No existía, prácticamente. Yo nunca tuve una figura femenina a quien mirar. En Maitencillo no había mujeres que hicieran bodyboard. Fui una de las primeras. En ese tiempo no estaba muy de moda, en cambio ahora todos surfean, lo cual es buenísimo.
PIPELINE
La primera bodyboarder que conoció fue a Lilly Pollard. De alguna manera llegó a sus manos la revista Riptide y Valentina quedó enganchada con la figura de la australiana y con la fiereza de la ola de Pipeline, en Hawái.
En Iquique —con un fondo rocoso y donde la presencia femenina era mayor— compitió por primera vez y quedó con ese gustito dulce de la victoria. Sin embargo, Valentina continuó por la ruta del freesurfing. Con el dinero recaudado como instructora de esquí viajaba por el continente buscando las mejores olas. Su primer viaje fuera del país fue a Bocas del Toro, en Panamá.
Estudiando paisajismo pololeó con un arquitecto y ambos apasionados por el bodyboard crearon Tubos Magazine. Por casi cuatro años Valentina fue fotógrafa, escribió reportajes sobre otras mujeres deportistas y cubrió eventos. Pero seguía con la idea fija de ir a Hawái. “Tenía una foto frente a mi cama y cada día que me despertaba la miraba”, dice entre risas.
La relación se quebró y Valentina viajó a Hawái durante cinco meses. Allá conoció a la Lilly Pollard de carne y hueso. Ella le consiguió un auspicio con una marca australiana. Le mandaba tablas y la ayudó a hacerse conocida en el medio. ¿Qué vio en Valentina? “Una mujer aperrada que tenía talento para surfear en Pipeline, una de las olas más temidas y famosas del mundo”. Lilly le propuso que intentara hacer el tour mundial.
-En febrero de 2014 fui a Hawái a competir en Pipeline. De no tener ránking, pasé las clasificatorias y quedé en el puesto veintiuno. Volví a Chile y me empezaron a ofrecer patrocinios y auspicios. Había recién terminado la universidad y dije que me iba a dedicar por completo.
El año siguiente fue clave. La Federación de Surf la llamó para representar a Chile en los Juegos Panamericanos de la especialidad en Punta Roca, Perú. Aunque estaba lesionada y no pudo entrenar previamente, alcanzó el oro en una lucha encarnizada frente a la peruana Carolina Botteri. Fue el primer oro individual en la historia del bodyboard femenino chileno a nivel internacional, y eso fue una inyección de ánimo y convicción.

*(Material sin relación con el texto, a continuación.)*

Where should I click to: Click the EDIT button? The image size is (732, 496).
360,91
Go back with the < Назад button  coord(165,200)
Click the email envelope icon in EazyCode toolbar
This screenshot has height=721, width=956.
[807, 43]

Hace tres años, Valentina viene compitiendo en casi el noventa por ciento de las fechas del tour. En todos ha terminado dentro del top ten mundial, pero su sueño es nítido: llegar a la cima o coronarse en Pipeline (el 2017 fue segunda).
Los primeros días de junio, Valentina Díaz regresará de Puerto Escondido. El 22 de ese mes comienza el circuito en el Iquique Open y el 4 de julio estará en el Antofagasta Boadyboard Festival. Las dos primeras fechas son ineludibles. “Con los campeonatos mundiales se genera un movimiento familiar impresionante y quedan todos los niños y niñas motivados, tal como me pasó a mí. El deporte ha crecido mucho. Ahora hay Federación de Bodyboard y clubes femeninos a lo largo de Chile”.
“Para una mujer es pesado porque el mar es helado, estás siempre llena de arena, la sal marina te quema. Pero yo tenía la escuela de la montaña, que también es ruda y entrenaba a los diez años con traje de descenso, muerta de frío, con viento blanco. Estaba preparada para aguantar otro tipo de presión como el mar. Pero me sentía súper cómoda”.
Hace tres años, Valentina viene compitiendo en casi el noventa por ciento de las fechas del tour. En todos ha terminado dentro del top ten mundial, pero su sueño es nítido: llegar a la cima o coronarse en Pipeline (el 2017 fue segunda).